ViCuTo can only be used from the command-line at the moment. A GUI is planned for the future release series 0.3.x. Call
:::bash
vicuto-cli --help
to view the help.
vicuto-cli can either print some information about media files or cut video files. The input files will be cut according to the specified cuts and appended to each other if there is more than one input file. Use the -c/--cut option to specify a cut with start and stop timecodes given in seconds. Each cut option will be applied to the next input file that appears on the command line. All specified cuts will be appended into a single file in the order that they appear on the command line. An input file is given using the -i/--input option. Choose the location for the new file with -o/--output. The container is chosen via the file ending (avi, mkv, mka, mp4).
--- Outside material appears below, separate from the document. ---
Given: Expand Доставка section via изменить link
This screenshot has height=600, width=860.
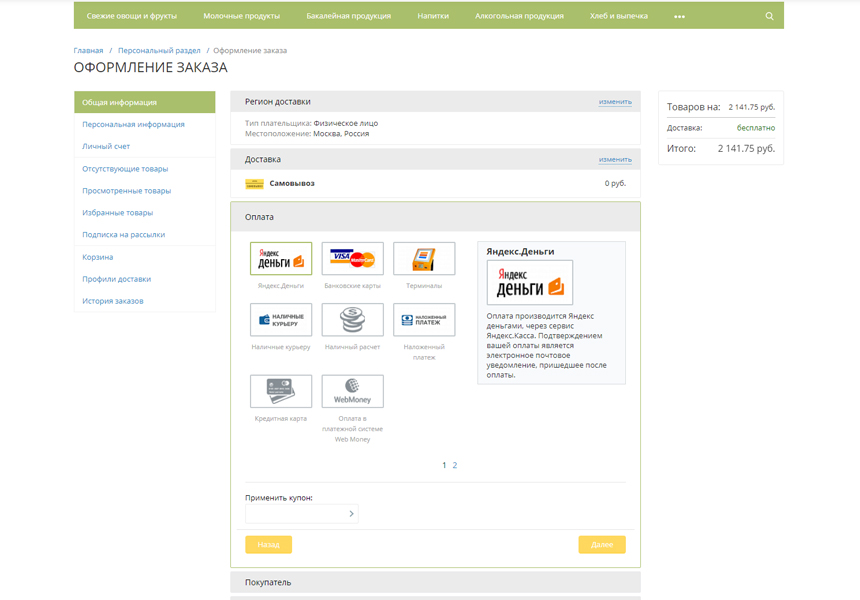Looking at the screenshot, I should point(615,160).
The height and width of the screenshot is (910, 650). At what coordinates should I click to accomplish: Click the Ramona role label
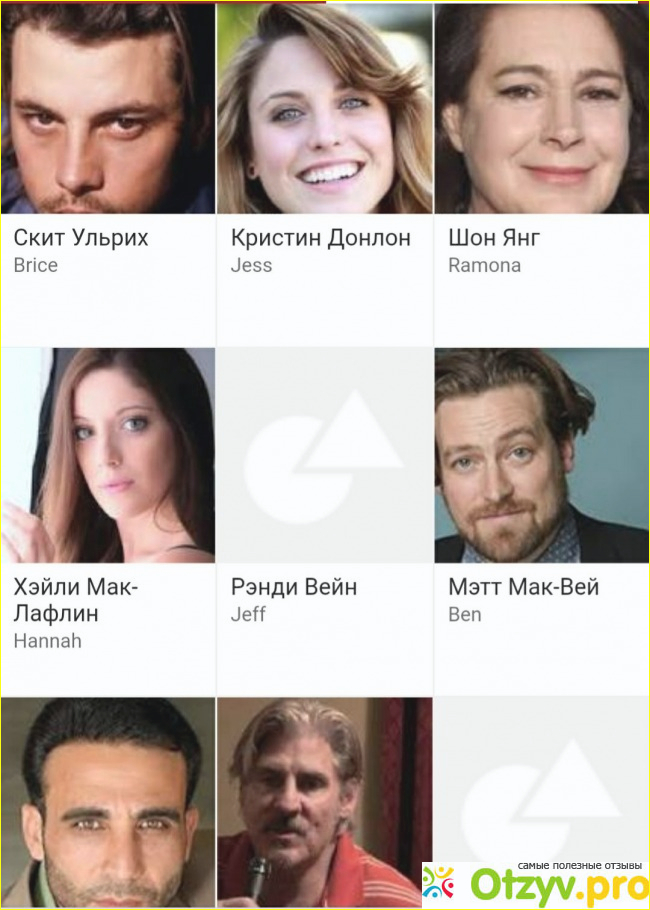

In summary you can cut a single file like this:
:::bash
vicuto-cli -c 12.36:242.04 -c 3600:3700.64 -i file.avi -o result.avi
If you have more than one input file and both files have the same number of audio and video streams use:
:::bash
vicuto-cli -c 12.36:242.04 -i file1.avi -c 3600:3700.64 -i file2.avi -o result.avi
If no cuts are specified for an input file it is assumed that it should be appended as a whole, i.e. you can append two files with
:::bash
vicuto-cli -i file1.avi -i file2.avi -o result
If you want to append another cut from the same file at some later point you have to give that file as another argument again:
:::bash
vicuto-cli -c 12.36:242.04 -i file1.avi -c 3600:3700.64 -i file2.avi\
-c 480:560 -i file1.avi -o result.avi
In the examples above ViCuTo will try to determine automatically how to append the tracks of the different files. This works reliably only when each file contains only one video and one audio track. If the files contain e.g. several audio tracks for different languages the languages might get mixed up. In such cases you should explicitly choose which track to append to which. For this purpose you can select single tracks of a file using the stream-ids of the tracks as in file1.avi:stream-id. To get the stream-ids use the --info option. The specified track can be appended to a specific track in the resulting file by passing along a destination id as in dest-id:file1.avi:stream-id. dest-id can be any string that does not contain any colons. At the first occurence of a new dest-id a new track will be created. Every time that dest-id is used again the cuts will be appended to that track. This way any track constellation can be created:
:::bash
vicuto-cli -c 12.36:242.04 -i v:file1.avi:001 -c 3600:3700.64 -i v:file2.avi:001\
-c 12.36:242.04 -i a1:file1.avi:002 -c 3600:3700.64 -i a1:file2.avi:003\
-c 12.36:242.04 -i a2:file1.avi:003 -c 3600:3700.64 -i a2:file2.avi:002\
-o result.avi
Since a new track will be created for each new dest-id you can add an additional audio track by giving a new dest-id after specifying the cuts for a file with only one video and audio track:
:::bash
vicuto-cli -c 12.36:242.04 -c 3600:3700.64 -i file.avi\
-c 12.36:242.04 -c 3600:3700.64 -i a2:audio.mka -o result.avi
Remember that each new dest-id starts a new track at the start of the output file. If you have an additional audio track for the second input file but not for the first you need to specify some audio for the first file, e.g. a copy of the first audio track:
:::bash
vicuto-cli -c 12.36:242.04 -i file1.avi -c 3600:3700.64 -i file2.avi\
-c 12.36:242.04 -i a2:file1.avi:002 -c 3600:3700.64 -i a2:audio.mka -o result.avi
ViCuTo will try to convert the video/audio formats in a way so that the least amount of reencoding is required. This will fail with some negotiation failure if you are using a codec that is not working with ViCuTo, yet. Right now only raw video plus some codecs that could be implemented without codec specific code are working. ViCuTo will also try to reencode only groups of pictures at the boundaries of the cuts if the streams are encoded.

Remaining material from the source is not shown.